▸ Your goal
Pull each line containing "gear" from the data.

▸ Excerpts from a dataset
━━━━
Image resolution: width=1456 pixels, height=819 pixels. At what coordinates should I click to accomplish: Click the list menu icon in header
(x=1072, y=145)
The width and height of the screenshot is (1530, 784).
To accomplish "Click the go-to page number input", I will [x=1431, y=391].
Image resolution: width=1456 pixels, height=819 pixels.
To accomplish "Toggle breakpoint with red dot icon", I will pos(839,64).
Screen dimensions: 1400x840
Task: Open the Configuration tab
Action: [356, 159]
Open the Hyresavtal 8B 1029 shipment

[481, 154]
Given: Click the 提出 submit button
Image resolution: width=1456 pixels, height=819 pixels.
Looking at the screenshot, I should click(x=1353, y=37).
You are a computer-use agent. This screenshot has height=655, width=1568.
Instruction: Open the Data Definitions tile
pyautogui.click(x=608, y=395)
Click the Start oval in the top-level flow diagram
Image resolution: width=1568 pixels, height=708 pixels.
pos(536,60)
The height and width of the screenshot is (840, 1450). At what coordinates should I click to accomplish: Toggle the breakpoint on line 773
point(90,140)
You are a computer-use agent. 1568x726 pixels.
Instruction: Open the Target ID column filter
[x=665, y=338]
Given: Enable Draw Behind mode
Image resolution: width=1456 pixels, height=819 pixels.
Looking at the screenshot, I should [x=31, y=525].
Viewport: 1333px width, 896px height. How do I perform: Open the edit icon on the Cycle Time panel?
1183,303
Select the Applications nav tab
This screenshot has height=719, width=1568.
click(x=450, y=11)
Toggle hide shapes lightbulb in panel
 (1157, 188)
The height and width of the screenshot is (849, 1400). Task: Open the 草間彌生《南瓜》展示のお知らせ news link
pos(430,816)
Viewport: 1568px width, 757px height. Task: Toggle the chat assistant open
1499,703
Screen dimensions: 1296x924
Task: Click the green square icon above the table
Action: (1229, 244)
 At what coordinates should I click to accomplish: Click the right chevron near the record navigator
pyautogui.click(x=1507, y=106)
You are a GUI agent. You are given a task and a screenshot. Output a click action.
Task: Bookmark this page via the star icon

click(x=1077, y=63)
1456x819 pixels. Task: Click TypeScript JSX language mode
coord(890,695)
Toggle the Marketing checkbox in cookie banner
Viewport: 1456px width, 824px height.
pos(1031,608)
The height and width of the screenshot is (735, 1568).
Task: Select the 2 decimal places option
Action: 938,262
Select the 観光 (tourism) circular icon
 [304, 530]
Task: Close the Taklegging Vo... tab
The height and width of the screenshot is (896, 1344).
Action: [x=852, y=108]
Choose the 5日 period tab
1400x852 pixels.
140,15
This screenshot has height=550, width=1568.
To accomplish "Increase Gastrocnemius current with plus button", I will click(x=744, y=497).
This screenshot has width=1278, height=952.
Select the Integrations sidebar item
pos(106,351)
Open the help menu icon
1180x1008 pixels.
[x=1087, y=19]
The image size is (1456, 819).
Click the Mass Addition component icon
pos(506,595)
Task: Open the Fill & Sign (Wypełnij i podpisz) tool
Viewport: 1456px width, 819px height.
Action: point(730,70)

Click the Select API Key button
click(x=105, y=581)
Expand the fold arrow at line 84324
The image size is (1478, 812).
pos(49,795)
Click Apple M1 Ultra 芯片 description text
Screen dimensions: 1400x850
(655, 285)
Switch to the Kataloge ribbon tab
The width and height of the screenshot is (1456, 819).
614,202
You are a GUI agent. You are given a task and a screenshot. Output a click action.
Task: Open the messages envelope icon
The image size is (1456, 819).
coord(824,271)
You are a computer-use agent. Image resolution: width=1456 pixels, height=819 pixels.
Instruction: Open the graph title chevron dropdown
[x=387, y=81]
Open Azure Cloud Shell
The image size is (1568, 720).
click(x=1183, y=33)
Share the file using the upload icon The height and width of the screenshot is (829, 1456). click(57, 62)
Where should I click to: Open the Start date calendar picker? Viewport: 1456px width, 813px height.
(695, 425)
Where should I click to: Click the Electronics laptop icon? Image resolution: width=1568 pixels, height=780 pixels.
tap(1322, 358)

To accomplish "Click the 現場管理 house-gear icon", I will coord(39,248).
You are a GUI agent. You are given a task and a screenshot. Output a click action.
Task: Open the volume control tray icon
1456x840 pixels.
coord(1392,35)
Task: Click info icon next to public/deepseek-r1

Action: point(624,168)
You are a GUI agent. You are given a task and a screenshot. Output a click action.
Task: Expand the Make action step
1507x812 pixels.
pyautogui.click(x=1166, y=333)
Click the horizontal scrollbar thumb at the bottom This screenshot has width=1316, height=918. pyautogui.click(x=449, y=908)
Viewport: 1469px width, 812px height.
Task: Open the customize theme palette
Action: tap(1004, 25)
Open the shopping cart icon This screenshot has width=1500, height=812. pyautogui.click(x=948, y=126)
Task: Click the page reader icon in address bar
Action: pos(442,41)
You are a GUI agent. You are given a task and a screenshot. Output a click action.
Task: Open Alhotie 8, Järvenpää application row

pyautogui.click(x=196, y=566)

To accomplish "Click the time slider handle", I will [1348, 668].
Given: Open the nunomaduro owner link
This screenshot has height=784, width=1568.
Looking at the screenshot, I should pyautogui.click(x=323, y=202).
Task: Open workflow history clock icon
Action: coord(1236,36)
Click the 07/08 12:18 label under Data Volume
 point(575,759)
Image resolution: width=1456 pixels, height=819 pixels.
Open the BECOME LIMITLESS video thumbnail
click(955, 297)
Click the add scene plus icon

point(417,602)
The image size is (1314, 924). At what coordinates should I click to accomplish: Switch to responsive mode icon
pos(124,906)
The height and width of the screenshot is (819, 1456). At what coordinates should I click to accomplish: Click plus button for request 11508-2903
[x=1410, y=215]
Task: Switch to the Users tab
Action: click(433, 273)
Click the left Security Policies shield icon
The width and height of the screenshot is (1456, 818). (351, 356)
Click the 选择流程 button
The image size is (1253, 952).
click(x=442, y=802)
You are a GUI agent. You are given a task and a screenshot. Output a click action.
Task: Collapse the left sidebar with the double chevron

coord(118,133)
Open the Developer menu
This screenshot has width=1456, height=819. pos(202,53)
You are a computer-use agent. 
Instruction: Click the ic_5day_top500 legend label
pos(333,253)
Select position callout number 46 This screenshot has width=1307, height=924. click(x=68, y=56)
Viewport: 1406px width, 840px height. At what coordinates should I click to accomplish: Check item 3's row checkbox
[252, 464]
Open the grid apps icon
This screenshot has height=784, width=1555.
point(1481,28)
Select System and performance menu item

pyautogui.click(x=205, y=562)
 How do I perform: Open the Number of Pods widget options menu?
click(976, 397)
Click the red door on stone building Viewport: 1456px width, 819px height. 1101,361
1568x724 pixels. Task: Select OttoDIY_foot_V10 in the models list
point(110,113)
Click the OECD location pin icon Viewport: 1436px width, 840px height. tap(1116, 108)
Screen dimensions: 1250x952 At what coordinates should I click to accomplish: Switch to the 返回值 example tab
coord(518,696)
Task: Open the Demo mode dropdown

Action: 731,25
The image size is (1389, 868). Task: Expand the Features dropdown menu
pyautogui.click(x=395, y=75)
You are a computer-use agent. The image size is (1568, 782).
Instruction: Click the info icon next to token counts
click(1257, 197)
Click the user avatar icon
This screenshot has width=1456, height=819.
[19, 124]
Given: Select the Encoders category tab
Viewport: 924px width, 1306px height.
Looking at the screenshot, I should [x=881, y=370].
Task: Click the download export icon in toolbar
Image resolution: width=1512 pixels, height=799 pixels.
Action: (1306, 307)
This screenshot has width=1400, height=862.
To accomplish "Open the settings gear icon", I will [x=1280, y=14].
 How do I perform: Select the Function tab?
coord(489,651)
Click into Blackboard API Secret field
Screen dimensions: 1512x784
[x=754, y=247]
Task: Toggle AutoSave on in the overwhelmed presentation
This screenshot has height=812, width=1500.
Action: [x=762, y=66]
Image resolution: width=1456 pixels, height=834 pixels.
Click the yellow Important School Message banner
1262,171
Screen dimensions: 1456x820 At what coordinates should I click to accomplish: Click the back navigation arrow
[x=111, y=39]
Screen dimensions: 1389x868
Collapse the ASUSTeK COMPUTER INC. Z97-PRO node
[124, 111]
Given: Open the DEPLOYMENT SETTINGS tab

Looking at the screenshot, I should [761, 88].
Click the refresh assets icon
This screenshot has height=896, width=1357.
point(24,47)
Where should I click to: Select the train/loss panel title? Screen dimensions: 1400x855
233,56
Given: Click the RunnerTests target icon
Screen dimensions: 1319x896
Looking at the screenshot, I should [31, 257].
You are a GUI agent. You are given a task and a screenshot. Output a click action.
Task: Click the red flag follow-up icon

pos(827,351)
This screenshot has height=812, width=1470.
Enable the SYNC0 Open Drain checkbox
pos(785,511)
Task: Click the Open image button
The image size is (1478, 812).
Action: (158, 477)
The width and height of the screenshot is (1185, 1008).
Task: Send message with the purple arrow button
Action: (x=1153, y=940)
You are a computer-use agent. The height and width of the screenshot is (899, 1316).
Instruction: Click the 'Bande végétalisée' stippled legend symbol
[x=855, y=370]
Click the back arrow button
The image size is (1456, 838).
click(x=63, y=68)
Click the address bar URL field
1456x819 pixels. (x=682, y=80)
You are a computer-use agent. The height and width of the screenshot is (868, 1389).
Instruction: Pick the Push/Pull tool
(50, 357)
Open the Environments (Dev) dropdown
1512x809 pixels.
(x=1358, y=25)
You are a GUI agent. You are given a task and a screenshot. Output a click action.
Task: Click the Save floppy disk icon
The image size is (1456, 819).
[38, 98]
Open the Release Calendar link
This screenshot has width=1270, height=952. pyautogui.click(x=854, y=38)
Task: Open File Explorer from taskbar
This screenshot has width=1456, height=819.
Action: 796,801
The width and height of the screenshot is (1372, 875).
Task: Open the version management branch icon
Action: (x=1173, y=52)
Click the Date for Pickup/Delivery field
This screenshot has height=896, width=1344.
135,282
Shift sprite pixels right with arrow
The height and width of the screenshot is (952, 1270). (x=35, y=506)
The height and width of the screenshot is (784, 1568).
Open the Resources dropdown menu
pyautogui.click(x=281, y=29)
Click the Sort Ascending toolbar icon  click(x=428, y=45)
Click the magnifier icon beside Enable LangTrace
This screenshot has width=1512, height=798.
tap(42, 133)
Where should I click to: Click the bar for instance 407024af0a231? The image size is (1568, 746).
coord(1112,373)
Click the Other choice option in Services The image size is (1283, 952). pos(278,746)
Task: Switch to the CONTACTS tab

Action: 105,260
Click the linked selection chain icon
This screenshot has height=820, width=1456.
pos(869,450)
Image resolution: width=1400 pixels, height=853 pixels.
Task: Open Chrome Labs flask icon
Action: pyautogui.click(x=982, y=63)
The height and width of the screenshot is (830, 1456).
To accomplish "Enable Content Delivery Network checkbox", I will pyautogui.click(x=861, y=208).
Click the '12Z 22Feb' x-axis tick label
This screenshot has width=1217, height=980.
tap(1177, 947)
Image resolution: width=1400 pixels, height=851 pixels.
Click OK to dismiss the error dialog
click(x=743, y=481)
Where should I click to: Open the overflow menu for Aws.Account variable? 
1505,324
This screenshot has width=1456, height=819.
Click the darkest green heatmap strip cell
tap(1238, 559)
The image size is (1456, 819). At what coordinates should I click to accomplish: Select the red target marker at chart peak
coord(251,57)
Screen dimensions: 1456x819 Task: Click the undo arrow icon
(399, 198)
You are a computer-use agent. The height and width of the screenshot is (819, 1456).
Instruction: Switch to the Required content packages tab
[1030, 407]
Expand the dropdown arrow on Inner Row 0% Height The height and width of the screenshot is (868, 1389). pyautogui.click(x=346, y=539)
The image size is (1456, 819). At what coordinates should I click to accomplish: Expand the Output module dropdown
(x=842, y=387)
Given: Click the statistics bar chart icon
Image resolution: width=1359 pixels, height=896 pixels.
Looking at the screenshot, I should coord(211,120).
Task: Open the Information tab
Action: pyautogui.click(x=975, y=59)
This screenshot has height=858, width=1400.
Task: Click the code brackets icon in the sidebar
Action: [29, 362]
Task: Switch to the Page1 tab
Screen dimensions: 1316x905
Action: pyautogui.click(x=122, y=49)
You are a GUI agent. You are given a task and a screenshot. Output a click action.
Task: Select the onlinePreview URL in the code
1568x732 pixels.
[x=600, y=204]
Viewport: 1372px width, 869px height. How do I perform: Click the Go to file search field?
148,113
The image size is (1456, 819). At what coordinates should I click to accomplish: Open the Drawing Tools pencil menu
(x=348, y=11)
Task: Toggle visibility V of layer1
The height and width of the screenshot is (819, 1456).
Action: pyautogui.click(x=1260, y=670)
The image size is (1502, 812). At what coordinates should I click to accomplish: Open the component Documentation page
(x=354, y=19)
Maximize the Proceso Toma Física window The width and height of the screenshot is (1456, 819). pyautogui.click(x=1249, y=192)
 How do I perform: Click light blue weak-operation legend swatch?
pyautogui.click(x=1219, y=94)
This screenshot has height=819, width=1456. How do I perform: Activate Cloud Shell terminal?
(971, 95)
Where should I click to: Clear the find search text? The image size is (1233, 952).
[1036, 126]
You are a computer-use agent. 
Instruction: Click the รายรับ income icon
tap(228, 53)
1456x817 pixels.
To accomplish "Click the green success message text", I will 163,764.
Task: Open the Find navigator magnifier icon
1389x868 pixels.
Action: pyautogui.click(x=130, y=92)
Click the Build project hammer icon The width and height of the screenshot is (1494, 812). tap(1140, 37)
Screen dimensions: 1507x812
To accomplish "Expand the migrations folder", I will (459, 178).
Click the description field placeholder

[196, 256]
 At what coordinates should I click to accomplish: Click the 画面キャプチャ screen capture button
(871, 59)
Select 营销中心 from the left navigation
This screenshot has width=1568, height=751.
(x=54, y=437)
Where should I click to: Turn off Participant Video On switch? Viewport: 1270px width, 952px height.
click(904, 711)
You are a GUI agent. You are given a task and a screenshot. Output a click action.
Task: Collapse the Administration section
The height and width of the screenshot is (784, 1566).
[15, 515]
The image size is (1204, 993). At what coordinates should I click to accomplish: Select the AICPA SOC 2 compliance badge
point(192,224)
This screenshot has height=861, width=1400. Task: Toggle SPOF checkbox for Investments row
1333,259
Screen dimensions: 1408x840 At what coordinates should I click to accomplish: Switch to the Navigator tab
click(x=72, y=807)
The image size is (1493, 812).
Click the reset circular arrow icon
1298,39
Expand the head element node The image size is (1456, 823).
━━━━
▸ Written response
To accomplish "Click the 現場管理 house-gear icon", I will coord(39,248).
To accomplish "Open the settings gear icon", I will [x=1280, y=14].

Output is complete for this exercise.